> **Text section**:
I am implementing a Rust library for Google's Dialogflow streaming detect intent utilizing gRPC using the Tonic library.
Streaming works fine, but I need to send a half-close call once all audio data are pushed into stream. Without this, the detect intent stream will not call intent detection with the final text and will time out complaining that no audio data have been provided for more than 11 seconds.
How do I send a half-close via Tonic? I need something like this Golang example.
My rust code below. Note: dropping the sender explicitly does not seem to make any difference. The result will be same (timeout, API never recognizes that no more data will arrive and hence it should already do NLP).
use google_cognitive_apis::api::grpc::google::cloud::dialogflow::v2beta1::{
query_input::Input, InputAudioConfig, QueryInput, StreamingDetectIntentRequest,
};
use google_cognitive_apis::dialogflow::sessions_client::SessionsClient;
use log::*;
use std::env;
use std::fs::{self, File};
use std::io::Read;
#[tokio::main]
async fn main() {
env::set_var("RUST_LOG", "info");
env_logger::init();
info!("sessions_client_streaming_detect_intent example");
let credentials = fs::read_to_string("/tmp/gcp-cred.json").unwrap();
let guid = "10db5977-7f28-4a57-92fb-88459ff8c239";
let session_id = SessionsClient::get_session_string("gcp-proj-id", guid);
#[allow(deprecated)]
let streaming_detect_intent_req = StreamingDetectIntentRequest {
session: session_id.to_owned(),
query_params: None,
query_input: Some(QueryInput {
input: Some(Input::AudioConfig(InputAudioConfig {
audio_encoding: 1, // linear16
sample_rate_hertz: 8000,
language_code: "en".to_owned(),
enable_word_info: false,
phrase_hints: vec![],
speech_contexts: vec![],
model: "".to_string(),
model_variant: 0,
single_utterance: false,
disable_no_speech_recognized_event: false,
})),
}),
single_utterance: false,
output_audio_config: None,
output_audio_config_mask: None,
input_audio: vec![],
};
let mut sessions_client =
SessionsClient::create_async(credentials, streaming_detect_intent_req, None)
.await
.unwrap();
let audio_sender = sessions_client.get_audio_sink().unwrap();
let mut result_receiver = sessions_client.get_streaming_result_receiver(None);
tokio::spawn(async move {
let recognition_result = sessions_client.streaming_detect_intent().await;
match recognition_result {
Err(err) => error!("streaming_detect_intent error {:?}", err),
Ok(_) => info!("streaming_detect_intent ok!"),
}
});
tokio::spawn(async move {
let mut file = File::open("/tmp/hello_rust_8.wav").unwrap();
let chunk_size = 1024;
loop {
let mut chunk = Vec::with_capacity(chunk_size);
let n = file
.by_ref()
.take(chunk_size as u64)
.read_to_end(&mut chunk)

> **Tasks**:
1. Duplicate the Dialogflow streaming post word for word, starting with "I am implementing" and going on through "than 11 seconds.".
2. What effect does the Dialogflow streaming post say explicitly dropping the sender has?
Rely only on the Dialogflow streaming post for your answers.

> **Supplied material**:
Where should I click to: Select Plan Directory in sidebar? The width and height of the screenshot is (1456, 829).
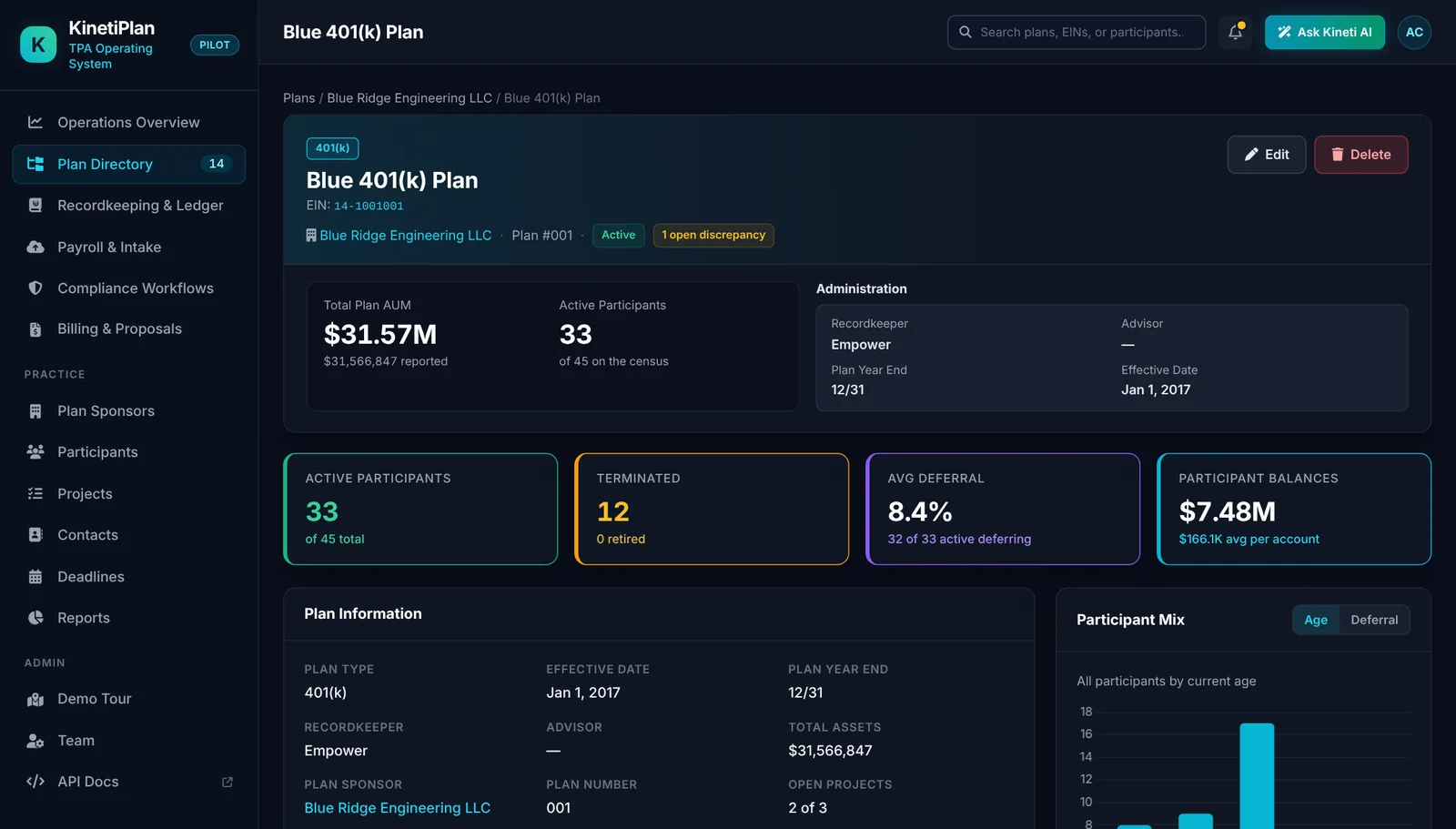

> **Full answers**:
1.
I am implementing a Rust library for Google's Dialogflow streaming detect intent utilizing gRPC using the Tonic library.
Streaming works fine, but I need to send a half-close call once all audio data are pushed into stream. Without this, the detect intent stream will not call intent detection with the final text and will time out complaining that no audio data have been provided for more than 11 seconds.

2. It does not seem to make any difference, and the result is still a timeout.